A possibilidade de atendimento psicológico online já é realidade no Brasil. Chamadas de vídeo, troca de mensagens de áudio ou de texto são algumas das novas formas de realizar terapia. A prática pode ser a solução para quem tem vontade de buscar o tratamento, mas – seja por vergonha, falta de profissionais na cidade ou algum problema de mobilidade – estava adiando a decisão. Para que o tratamento traga resultados semelhantes aos encontros presenciais, alguns cuidados são necessários, tanto pelo profissional quanto pelo paciente.
Vale ressaltar que o tratamento psicológico pela internet tem gerado debates e dividido a opinião dos profissionais da área. Para alguns, a prática possibilita o acolhimento de pessoas que não têm acesso ao serviço presencial e também beneficia pacientes com alguma limitação ou algum tipo de fobia social. Por outro lado, há quem opine que o vínculo psicoterapêutico seria prejudicado nos atendimentos não presenciais e que muitos elementos se perdem quando o contato é exclusivamente eletrônico.
Atendimento psicológico online pode beneficiar pessoas com problemas de mobilidade ou algum tipo de fobia.
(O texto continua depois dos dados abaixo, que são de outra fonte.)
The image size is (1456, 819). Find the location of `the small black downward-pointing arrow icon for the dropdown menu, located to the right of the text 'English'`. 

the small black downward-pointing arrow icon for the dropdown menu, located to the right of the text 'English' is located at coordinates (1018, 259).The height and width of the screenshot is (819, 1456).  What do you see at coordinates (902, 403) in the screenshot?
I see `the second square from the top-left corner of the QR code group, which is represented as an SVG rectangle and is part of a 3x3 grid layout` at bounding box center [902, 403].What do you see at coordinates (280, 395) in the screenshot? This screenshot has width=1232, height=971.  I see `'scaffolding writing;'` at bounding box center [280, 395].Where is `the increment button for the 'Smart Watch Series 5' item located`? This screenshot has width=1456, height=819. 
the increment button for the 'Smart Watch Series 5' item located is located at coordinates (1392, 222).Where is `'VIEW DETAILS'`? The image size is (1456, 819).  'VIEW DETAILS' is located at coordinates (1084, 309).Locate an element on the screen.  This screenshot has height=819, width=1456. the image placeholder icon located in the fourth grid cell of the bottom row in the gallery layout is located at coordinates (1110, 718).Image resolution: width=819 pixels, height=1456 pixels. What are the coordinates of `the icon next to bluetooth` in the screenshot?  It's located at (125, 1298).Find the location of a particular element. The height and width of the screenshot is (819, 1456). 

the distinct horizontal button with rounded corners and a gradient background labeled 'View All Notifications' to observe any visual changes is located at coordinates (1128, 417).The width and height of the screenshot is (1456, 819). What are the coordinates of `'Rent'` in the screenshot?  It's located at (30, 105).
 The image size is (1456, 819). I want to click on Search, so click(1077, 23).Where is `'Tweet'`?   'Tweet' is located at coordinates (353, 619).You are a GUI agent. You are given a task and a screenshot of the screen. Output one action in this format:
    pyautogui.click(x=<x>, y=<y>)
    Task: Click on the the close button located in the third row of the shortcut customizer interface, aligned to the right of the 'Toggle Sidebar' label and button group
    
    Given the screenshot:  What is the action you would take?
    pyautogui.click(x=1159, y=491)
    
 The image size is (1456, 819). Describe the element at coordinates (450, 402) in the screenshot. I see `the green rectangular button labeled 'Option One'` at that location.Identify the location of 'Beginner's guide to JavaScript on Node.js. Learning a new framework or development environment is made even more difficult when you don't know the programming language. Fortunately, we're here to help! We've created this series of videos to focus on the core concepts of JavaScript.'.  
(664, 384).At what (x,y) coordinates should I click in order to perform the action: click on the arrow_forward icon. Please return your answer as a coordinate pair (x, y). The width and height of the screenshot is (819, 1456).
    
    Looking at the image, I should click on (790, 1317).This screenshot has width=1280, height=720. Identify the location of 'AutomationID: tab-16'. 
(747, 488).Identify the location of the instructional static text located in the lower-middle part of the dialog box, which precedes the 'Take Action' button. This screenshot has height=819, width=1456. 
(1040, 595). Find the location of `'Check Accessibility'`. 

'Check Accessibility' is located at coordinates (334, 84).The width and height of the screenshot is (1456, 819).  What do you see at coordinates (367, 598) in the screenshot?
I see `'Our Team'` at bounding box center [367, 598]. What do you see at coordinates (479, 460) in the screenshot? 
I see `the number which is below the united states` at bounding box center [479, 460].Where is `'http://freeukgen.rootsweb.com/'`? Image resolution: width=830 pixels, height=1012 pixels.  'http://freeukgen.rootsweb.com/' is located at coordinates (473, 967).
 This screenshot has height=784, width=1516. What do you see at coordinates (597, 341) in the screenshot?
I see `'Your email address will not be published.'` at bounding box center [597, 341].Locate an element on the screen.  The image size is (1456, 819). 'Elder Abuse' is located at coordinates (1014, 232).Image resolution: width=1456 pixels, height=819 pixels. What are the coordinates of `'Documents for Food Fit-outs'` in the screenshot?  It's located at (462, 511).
Foto: Bigstock
Atendimento psicológico online pode beneficiar pessoas com problemas de mobilidade ou algum tipo de fobia. Foto: Bigstock
Quando é indicado
A presidente da Comissão de Orientação e Fiscalização do Conselho Regional de Psicologia do Paraná, Ludiana Cardozo Rodrigues explica que a possibilidade de realizar o atendimento remoto se mostra especialmente importante em alguns casos. O primeiro é o de pessoas que estão em tratamento e acabam precisando mudar de cidade. Com a sessão online, não é preciso trocar de psicólogo para dar continuidade ao trabalho que já vinha sendo realizado. Outra situação é a de pessoas que têm algum tipo de fobia social, que não se sentem seguras para sair de casa e procurar ajuda. Em ambos os exemplos, o paciente estaria praticamente impossibilitado de buscar a ajuda daquele profissional de outra maneira.
“O atendimento online pode possibilitar o acolhimento de pessoas que não têm acesso ao serviço presencial – o que no Brasil é uma realidade”, aponta o professor da Pontifícia Universidade Católica de São Paulo (PUC-SP) Paulo Annunziata Lopes. Há duas décadas, seguindo os moldes permitidos pelo CFP, ele realiza atendimentos por vias eletrônicas no Janus – Laboratório de Estudos de Psicologia e Tecnologias da Informação e Comunicação e na Clínica Psicológica Ana Maria Poppovic, ambas do curso de Psicologia da PUC-SP.
Com todo esse tempo de experiência, o pesquisador já se deparou com diversos casos em que, por exemplo, o paciente mora em um pequeno município onde não há nenhum psicólogo – ou existem apenas um ou dois para atender à cidade inteira. “Ainda que tenha um psicólogo, por ser uma cidade muito pequena, todo mundo fica sabendo quem vai ao consultório, as pessoas comentam. Isso atrapalha a privacidade do cliente”, diz. “Tem sido muito gratificante poder ajudar pessoas que, de outra forma, não teriam nenhum acesso ao atendimento psicológico”.
O canal de atendimento eletrônico da instituição surgiu espontaneamente, quando foi disponibilizado, ainda nos anos 1990, um endereço de e-mail para que as pessoas pudessem tirar dúvidas sobre o trabalho da clínica-escola. Desde então, o grupo de pesquisa assistiu de camarote às mudanças tecnológicas que afetam diretamente a vida da população. O debate, para o professor, mudou de natureza. “Não tem como não integrar o uso de tecnologias à psicologia. A tecnologia está totalmente implicada na nossa vida. A discussão antes era se faríamos; agora é como faremos”, afirma.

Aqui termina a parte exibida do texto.